Key Optimization: Re-injecting Rules Each Round
The initial version of Solution B had a problem: the iteration curve showed collapse.
Initial version: 1502 → 2573 → 4585 → 6803 → [810] → 1468 → 2099 → 3541
↑
Here it dropped sharply from 6803 to 810
The 5th round processed several very short automated sessions (pure tool calls, essentially no conversational content). The LLM rewrote and compressed the previously accumulated 6803-character summary into 810 characters. The system prompt stated “retain existing summary as is during noise,” but it was ineffective—in long-context scenarios, LLM compliance with system instructions can degrade.
(—Here, the AI fell into an endless loop of thinking inertia, so the human author intervened and prompted the AI with the repeated prompt solution.)
Solution: Re-inject key rules at the beginning of the user message for each LLM round:
【Mandatory Rules for This Round】
R1 Noise Judgment: If the new content in this round consists entirely of system logs/tool calls/startup greetings,
the "Existing Summary" must be output verbatim, without reduction, reorganization, or rewriting.
R2 Faithful Reproduction: Only record facts genuinely present in the original text. Prohibit constructing frameworks not found in the original.
R3 Integrate, Don't Segment: When the same topic reappears, integrate it into existing paragraphs.

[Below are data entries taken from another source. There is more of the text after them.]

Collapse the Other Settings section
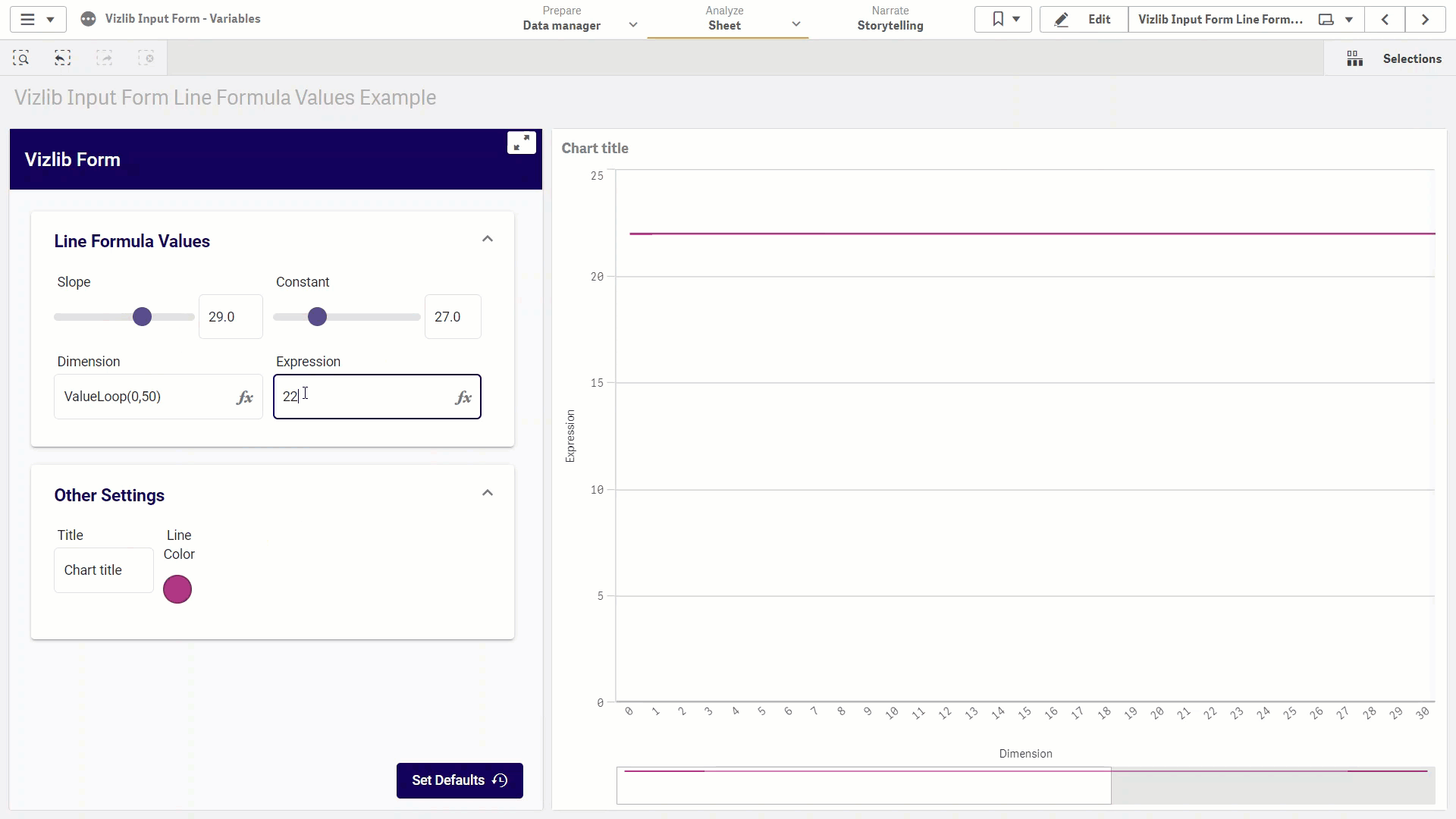Image resolution: width=1456 pixels, height=819 pixels. click(x=488, y=493)
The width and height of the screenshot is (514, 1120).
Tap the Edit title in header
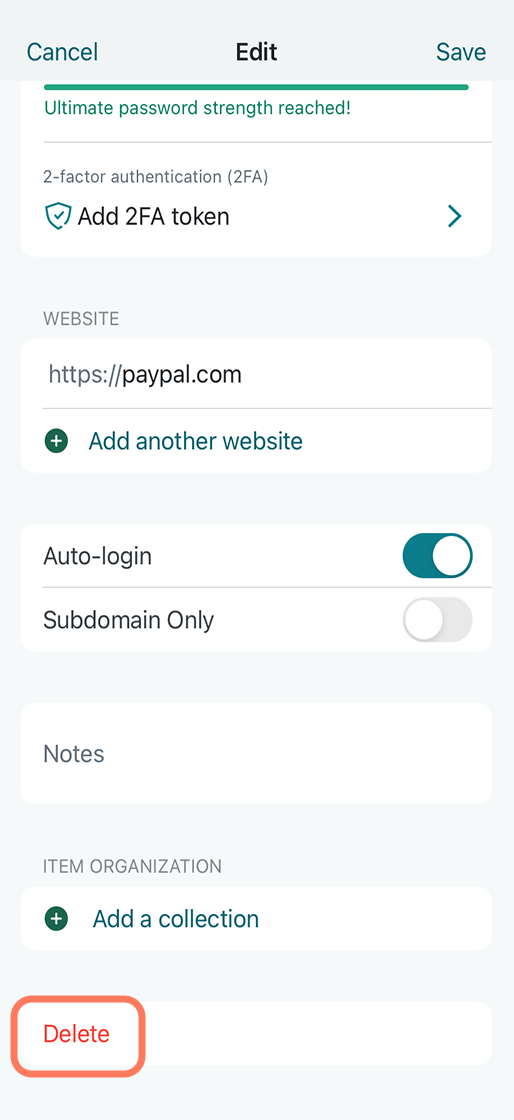click(x=256, y=52)
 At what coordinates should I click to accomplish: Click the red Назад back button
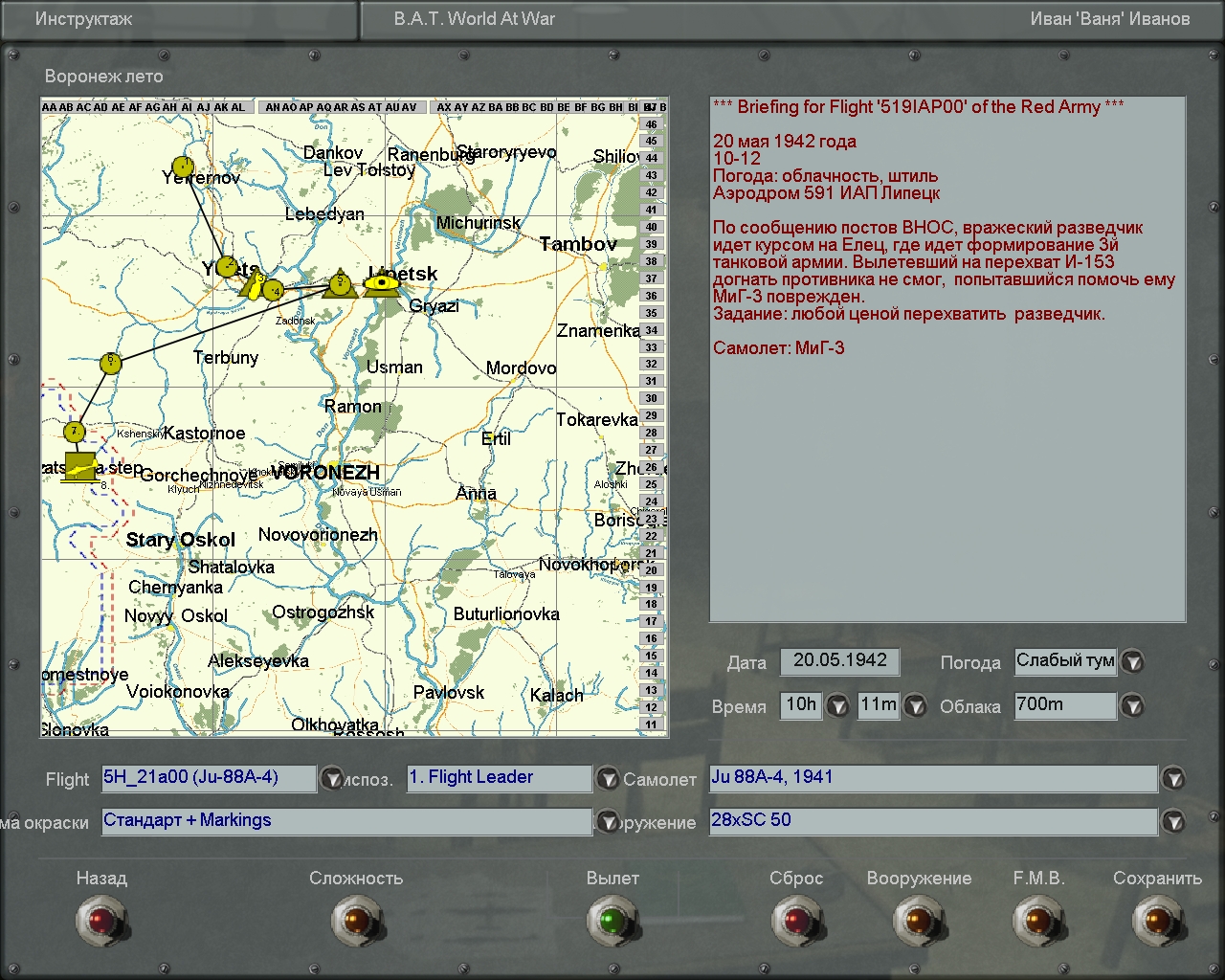click(100, 921)
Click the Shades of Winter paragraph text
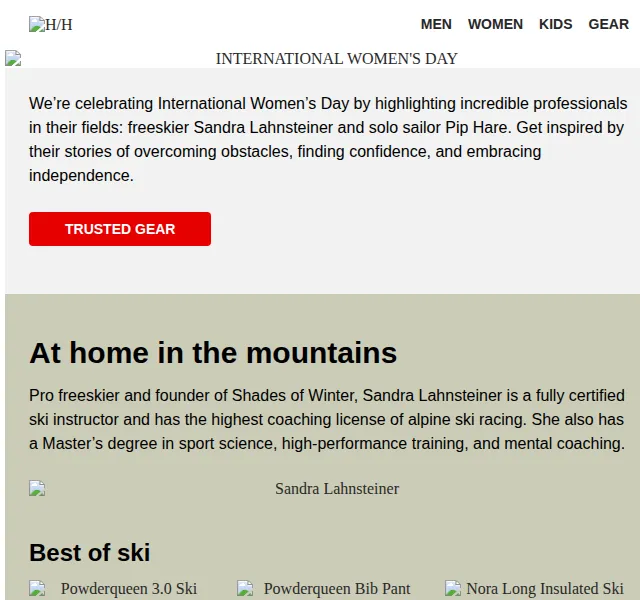 point(327,420)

R4 Three-Layer Structure: Each topic includes "What was done," "Judgment and Decision-Making," and "Reusable Patterns."
【End of Rules, Data for This Round Below】
Archive Date: {date}
---
Existing Summary: {running_summary}
---
New Conversation Content for This Round: {current_chunk}
Effect:
Optimized: 1502 → 2573 → 4585 → 6580 → [8059] → 8150 → 8559 → 8748
↑
No longer collapsing, normal growth
Principle: The system prompt can be “forgotten” in long contexts, but content at the beginning of the user message is in the most recent position of the model’s attention, leading to significantly higher compliance. Repeated injection in each round is equivalent to refreshing instruction weights in the most recent context of each LLM call.
Summary
The Loop node is fully capable of handling windowed refinement scenarios for large texts. Key learnings:
- Loop-end is a break, not an end-of-iteration — This is the easiest pitfall to encounter; the loop body should have a dead-end structure.
- Loop is suitable for state accumulation, Iteration for independent batch processing — Rolling summaries are better suited for Loop than Iteration.

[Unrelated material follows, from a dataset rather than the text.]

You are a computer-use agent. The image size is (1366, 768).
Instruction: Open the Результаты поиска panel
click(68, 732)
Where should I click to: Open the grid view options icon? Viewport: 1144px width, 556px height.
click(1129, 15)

- Re-inject rules each round — to address the issue of LLM instruction compliance degrading in multi-round iterations.
- Segment-by-segment processing is not necessarily worse quality than one-time processing — Rolling summaries are actually more faithful than full context because the LLM has no room to “elaborate excessively”.

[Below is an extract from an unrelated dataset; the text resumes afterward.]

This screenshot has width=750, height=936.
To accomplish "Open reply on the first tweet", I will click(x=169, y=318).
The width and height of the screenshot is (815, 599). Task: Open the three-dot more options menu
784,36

Actual test data: 92k characters (6 sessions merged), 8 iterations, completed in approximately 330 seconds, resulting in an 8,748-character structured archived summary. It has been integrated into the daily automated cron task and is running stably. (Compared to the original sub-agent solution which took 600+ seconds and often failed due to timeouts.)
——————————
The specific practical content above was largely autonomously explored and executed by the AI; I only provided prompts and direction confirmation at critical points. The final generation quality met the requirements. In the short term, I chose to run two solutions in parallel (the original solution: sub-agent handles everything; the new solution: sub-agent is responsible for calling the Dify workflow and sending notifications). Daily archives are saved as Date Archive and Date Archive_dify, running simultaneously for a period, and in the long term, I will review stability and quality to choose one or redefine the division of labor.